Борта машины были откинуты и часть мужчин ещё только забирались в кузов. Я догадалась, что приехал отец и пулей влетела домой. Первая мысль была: «Папа что-нибудь нам привёз?!». Но спросить ничего не успела, потому что родители уже начали свою беседу:
– Шура, будет возможность – приеду. Если нет, я вас прошу, будьте аккуратны и бдительны.
– Алёша, скажи мне, куда вы едете? На фронт?
Я вцепилась в похудевшего, почерневшего отца и слушала его ответы.
– Да, на фронт, но не на передовую. На фронт я везу полные кузова чурок, где меня уже ждут 10—15 машин без топлива. Задыхаемся, не хватает людей. В машине сидят добровольцы, будут помогать пилить чурки. Не знаю, справимся ли, но других людей просто нет. Кого-то возьмем к линии фронта, помогать разгружать чурки. А то я приезжаю, а мне кричат: Казанцев, нам что, винтовки бросать и разгружать твои машины?
Отец расцеловал нас и уехал. Помню, что вечером мы с сестрой ели что-то вкусное и потом крепко спали. В следующий раз я увидела отца только в 1946 году.
Муж Анатолий с дочерью Татьяной
Целый год он обеспечивал Красную Армию деревянным топливом для вездеходных автомобилей со снабжением для фронта. Мы понятия не имели, где отец. Мы просто потеряли его. Мама его искала по всем военкоматам. Не понимала, почему всем хоть «треугольнички» почтальоны приносят, а нам – ничего. В конце концов, ведь и похоронка тоже известие. Потом пришел к нам знакомый военный и рассказал, что папа служит в стратегических частях и у него особые заслуги перед Отечеством.
Бензина не хватало, топки с чурками на грузовых машинах были блестящим выходом. На фронте формировались автомобильные батальоны, снабжённые газогенераторными машинами, работающими на берёзовых чурках. Отец доезжал до фронта с эшелоном из пятнадцати машин, а возвращался иногда с четырьмя, остальные попадали под бомбежку.
Только через год отец прислал нам первый «треугольничек», из госпиталя. Его ранило в левое лёгкое, у него через всю спину остался шрам. Но после операции его не комиссовали домой, а снова забрали работать на нужды фронта.
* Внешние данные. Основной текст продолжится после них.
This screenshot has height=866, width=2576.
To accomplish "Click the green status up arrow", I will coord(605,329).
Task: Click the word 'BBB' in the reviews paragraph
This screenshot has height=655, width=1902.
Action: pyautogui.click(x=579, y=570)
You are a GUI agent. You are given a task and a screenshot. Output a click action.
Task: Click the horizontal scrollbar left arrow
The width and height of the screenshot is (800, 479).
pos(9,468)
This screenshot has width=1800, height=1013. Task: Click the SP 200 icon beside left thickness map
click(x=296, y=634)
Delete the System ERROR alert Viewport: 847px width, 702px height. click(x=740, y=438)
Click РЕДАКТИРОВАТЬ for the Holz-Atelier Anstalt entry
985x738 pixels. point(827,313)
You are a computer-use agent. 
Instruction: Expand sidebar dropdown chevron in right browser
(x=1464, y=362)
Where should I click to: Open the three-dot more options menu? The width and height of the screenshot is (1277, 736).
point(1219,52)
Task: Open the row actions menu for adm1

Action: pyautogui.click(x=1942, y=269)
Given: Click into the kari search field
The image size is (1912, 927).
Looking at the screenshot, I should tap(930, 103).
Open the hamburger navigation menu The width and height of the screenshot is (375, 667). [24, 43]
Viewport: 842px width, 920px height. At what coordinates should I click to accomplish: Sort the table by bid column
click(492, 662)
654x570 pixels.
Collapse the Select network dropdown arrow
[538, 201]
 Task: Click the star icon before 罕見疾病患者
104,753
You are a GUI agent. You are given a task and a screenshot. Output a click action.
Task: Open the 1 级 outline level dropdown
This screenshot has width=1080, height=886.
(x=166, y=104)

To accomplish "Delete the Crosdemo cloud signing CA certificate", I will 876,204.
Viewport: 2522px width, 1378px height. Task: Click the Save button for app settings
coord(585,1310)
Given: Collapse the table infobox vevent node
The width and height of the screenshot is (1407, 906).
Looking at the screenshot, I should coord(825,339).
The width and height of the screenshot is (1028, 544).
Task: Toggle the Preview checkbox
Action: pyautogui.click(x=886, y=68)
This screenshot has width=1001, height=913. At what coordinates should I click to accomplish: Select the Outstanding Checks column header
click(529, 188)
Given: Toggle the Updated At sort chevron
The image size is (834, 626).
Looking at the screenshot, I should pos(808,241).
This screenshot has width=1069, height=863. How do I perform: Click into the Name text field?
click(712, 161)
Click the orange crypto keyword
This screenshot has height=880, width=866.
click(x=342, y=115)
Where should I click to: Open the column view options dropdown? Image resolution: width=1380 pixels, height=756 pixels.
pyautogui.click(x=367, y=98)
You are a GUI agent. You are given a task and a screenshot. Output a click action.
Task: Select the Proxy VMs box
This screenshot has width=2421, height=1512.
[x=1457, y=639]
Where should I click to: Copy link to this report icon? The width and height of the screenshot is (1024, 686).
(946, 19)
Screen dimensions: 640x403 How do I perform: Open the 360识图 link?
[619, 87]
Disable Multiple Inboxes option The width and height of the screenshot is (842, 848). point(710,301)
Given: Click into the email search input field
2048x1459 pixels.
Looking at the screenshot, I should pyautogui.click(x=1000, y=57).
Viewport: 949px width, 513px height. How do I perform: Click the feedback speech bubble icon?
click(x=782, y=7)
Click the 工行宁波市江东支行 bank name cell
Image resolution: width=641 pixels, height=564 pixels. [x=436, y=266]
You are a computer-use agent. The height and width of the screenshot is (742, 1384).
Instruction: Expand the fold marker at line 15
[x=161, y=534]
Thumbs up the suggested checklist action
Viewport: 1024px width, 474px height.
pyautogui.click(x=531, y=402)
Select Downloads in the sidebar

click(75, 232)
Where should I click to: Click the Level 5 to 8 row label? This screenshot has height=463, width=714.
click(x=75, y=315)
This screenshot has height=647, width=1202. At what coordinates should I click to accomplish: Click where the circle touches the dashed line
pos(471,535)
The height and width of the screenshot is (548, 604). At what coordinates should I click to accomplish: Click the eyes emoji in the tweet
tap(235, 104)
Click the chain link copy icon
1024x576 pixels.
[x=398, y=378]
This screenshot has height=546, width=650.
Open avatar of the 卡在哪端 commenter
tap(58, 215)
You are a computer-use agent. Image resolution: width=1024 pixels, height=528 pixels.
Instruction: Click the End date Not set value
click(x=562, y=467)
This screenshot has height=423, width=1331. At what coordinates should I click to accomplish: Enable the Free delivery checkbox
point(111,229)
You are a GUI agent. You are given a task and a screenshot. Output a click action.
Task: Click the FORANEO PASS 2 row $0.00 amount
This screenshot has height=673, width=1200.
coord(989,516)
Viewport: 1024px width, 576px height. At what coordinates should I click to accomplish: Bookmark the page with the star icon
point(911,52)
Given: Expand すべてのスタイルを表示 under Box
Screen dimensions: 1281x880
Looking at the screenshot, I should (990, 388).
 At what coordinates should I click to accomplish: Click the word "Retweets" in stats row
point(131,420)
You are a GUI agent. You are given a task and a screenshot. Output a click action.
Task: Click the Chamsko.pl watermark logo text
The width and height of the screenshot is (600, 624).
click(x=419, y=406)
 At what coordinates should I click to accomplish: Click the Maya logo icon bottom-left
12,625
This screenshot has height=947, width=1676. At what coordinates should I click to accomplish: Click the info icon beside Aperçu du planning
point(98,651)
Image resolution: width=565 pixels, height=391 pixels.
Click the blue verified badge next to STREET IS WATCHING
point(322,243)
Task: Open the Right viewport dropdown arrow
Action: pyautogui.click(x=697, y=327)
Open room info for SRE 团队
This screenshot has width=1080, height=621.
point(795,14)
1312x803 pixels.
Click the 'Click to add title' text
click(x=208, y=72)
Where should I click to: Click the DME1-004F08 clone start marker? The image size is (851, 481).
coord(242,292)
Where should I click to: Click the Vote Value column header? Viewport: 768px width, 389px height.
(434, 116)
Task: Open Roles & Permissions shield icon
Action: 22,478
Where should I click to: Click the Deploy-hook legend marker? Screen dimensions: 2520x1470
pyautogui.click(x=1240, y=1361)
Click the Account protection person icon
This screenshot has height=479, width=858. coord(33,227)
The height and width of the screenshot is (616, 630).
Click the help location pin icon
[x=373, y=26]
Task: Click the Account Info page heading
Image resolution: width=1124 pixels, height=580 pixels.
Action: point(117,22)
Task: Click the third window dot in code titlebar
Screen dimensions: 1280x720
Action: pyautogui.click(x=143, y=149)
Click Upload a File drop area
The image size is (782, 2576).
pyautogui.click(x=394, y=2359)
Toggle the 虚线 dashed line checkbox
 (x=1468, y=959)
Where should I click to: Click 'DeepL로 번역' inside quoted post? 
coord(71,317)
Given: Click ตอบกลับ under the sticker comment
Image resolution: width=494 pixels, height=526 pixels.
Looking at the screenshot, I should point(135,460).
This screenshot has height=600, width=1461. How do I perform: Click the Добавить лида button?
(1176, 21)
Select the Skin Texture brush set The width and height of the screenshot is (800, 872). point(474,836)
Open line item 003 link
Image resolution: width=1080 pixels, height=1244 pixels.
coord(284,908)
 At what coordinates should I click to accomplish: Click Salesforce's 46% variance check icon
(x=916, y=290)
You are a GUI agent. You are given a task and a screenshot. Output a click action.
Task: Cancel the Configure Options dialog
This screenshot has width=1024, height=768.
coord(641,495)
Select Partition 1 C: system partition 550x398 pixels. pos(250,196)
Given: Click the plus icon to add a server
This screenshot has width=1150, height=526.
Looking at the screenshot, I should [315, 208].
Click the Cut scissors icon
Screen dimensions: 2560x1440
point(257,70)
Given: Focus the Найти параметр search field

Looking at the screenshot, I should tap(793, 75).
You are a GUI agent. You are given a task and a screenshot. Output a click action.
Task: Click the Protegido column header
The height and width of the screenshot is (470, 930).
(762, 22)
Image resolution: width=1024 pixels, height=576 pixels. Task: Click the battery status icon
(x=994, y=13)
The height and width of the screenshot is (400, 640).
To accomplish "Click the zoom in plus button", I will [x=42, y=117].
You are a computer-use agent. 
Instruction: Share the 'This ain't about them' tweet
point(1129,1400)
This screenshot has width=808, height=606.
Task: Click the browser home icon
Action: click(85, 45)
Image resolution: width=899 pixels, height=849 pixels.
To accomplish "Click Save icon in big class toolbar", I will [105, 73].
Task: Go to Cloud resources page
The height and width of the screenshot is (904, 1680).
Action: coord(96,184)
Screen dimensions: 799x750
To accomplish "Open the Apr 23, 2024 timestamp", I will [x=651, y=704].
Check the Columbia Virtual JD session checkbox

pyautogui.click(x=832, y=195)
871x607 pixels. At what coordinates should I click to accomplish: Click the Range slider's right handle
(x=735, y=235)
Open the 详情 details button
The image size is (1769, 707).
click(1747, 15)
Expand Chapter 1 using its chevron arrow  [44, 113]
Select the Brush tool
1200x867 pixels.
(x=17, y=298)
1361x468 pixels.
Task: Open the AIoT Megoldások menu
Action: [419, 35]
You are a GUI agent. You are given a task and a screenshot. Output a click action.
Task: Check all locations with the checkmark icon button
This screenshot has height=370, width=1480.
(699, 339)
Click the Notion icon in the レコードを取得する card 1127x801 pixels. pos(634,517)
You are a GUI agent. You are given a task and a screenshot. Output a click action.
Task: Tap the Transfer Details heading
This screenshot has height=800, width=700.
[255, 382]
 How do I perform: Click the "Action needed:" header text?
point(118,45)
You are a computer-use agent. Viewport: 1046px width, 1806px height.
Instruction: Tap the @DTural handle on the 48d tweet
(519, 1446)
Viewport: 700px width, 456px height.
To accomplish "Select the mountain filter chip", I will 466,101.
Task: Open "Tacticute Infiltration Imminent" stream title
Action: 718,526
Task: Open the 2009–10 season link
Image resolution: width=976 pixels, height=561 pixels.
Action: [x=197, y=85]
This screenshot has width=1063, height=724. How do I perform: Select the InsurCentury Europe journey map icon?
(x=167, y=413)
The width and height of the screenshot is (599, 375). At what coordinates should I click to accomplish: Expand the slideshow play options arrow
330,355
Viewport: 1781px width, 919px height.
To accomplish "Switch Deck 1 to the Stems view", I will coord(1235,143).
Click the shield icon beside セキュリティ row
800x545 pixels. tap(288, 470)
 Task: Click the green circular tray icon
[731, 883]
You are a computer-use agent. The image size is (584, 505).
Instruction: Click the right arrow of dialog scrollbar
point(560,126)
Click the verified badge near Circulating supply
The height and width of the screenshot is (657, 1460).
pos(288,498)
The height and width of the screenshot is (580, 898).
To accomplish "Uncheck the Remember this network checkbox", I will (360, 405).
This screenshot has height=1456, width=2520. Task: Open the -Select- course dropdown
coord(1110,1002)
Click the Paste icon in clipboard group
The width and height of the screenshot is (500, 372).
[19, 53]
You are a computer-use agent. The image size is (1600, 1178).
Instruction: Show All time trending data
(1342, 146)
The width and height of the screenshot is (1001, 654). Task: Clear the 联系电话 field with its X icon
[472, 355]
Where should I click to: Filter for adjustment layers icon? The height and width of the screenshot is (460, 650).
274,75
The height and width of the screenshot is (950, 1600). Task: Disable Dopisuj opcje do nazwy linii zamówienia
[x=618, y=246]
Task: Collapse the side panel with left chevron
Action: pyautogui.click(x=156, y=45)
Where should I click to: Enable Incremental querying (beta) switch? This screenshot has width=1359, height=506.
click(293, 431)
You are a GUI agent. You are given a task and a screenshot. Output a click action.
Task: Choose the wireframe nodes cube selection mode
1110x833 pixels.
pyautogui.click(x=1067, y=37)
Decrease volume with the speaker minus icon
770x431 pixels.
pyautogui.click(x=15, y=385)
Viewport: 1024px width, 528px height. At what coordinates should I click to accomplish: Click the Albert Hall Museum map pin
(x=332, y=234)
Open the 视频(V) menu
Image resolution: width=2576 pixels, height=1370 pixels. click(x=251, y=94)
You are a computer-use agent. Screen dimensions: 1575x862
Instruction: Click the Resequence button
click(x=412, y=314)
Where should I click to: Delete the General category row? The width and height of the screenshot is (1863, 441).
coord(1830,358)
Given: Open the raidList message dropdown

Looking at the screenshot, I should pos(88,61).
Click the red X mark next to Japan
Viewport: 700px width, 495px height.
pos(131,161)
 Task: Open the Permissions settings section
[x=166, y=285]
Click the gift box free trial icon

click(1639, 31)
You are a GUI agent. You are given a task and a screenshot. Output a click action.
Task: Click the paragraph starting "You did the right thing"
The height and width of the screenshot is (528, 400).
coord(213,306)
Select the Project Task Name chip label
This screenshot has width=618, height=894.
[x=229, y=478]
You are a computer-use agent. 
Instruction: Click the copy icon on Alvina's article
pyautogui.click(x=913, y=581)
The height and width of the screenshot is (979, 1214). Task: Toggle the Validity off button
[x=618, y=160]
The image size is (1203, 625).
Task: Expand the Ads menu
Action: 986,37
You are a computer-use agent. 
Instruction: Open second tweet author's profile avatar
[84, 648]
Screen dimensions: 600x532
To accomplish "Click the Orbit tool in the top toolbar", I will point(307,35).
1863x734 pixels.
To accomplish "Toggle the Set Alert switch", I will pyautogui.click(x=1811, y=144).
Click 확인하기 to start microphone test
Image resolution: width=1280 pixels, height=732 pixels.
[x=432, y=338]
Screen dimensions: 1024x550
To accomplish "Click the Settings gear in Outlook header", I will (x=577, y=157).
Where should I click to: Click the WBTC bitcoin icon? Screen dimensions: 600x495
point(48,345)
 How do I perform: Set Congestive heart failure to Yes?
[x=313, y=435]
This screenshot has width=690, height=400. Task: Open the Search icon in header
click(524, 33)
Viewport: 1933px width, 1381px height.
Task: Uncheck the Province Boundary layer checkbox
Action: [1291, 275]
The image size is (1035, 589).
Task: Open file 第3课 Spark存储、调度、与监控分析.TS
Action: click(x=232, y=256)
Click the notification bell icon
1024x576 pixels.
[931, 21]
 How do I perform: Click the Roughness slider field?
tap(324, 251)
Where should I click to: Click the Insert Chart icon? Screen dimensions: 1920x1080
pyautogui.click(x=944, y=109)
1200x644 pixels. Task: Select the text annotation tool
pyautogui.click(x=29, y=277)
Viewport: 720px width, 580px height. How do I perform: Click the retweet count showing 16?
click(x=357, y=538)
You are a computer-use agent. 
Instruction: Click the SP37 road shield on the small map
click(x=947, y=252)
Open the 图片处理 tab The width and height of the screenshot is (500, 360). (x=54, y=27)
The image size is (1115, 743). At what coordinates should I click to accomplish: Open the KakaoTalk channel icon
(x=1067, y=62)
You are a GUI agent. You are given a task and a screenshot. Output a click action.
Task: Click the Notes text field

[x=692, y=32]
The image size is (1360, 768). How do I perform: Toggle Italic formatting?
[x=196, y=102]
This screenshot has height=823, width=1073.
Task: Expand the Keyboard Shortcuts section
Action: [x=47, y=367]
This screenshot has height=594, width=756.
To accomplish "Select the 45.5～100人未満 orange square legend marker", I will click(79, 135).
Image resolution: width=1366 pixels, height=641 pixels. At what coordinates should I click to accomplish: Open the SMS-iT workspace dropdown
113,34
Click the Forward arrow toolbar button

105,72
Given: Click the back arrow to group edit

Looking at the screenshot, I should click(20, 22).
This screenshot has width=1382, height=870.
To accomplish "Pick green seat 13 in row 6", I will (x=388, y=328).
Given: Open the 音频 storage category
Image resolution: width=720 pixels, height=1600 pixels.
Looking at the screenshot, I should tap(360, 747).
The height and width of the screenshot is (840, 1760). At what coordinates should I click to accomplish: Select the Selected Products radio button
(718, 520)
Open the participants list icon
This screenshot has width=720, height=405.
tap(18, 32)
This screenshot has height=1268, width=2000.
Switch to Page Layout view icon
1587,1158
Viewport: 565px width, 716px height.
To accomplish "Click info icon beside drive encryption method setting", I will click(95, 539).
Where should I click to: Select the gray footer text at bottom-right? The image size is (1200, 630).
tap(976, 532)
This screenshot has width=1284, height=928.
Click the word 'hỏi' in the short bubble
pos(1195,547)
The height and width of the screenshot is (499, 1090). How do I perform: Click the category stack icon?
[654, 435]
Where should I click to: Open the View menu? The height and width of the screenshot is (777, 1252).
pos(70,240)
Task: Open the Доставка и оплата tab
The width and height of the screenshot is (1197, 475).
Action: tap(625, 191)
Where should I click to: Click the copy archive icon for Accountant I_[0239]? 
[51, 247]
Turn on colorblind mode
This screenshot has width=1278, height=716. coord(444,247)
Поэтому и домой папа вернулся только спустя год после Победы.
Помню этот день: я пришла из школы и увидела, что папа спит на диване, а на стуле висит его гимнастерка с медалями. Папа был мой и не мой: вроде тот же, но почему-то весь седой. Из наград в памяти осталась медаль «За отвагу!» и грамота с гербовой печатью, по которой нам выделили участок земли со срубом. Так мы начали строительство своего деревянного дома в Егорьевске.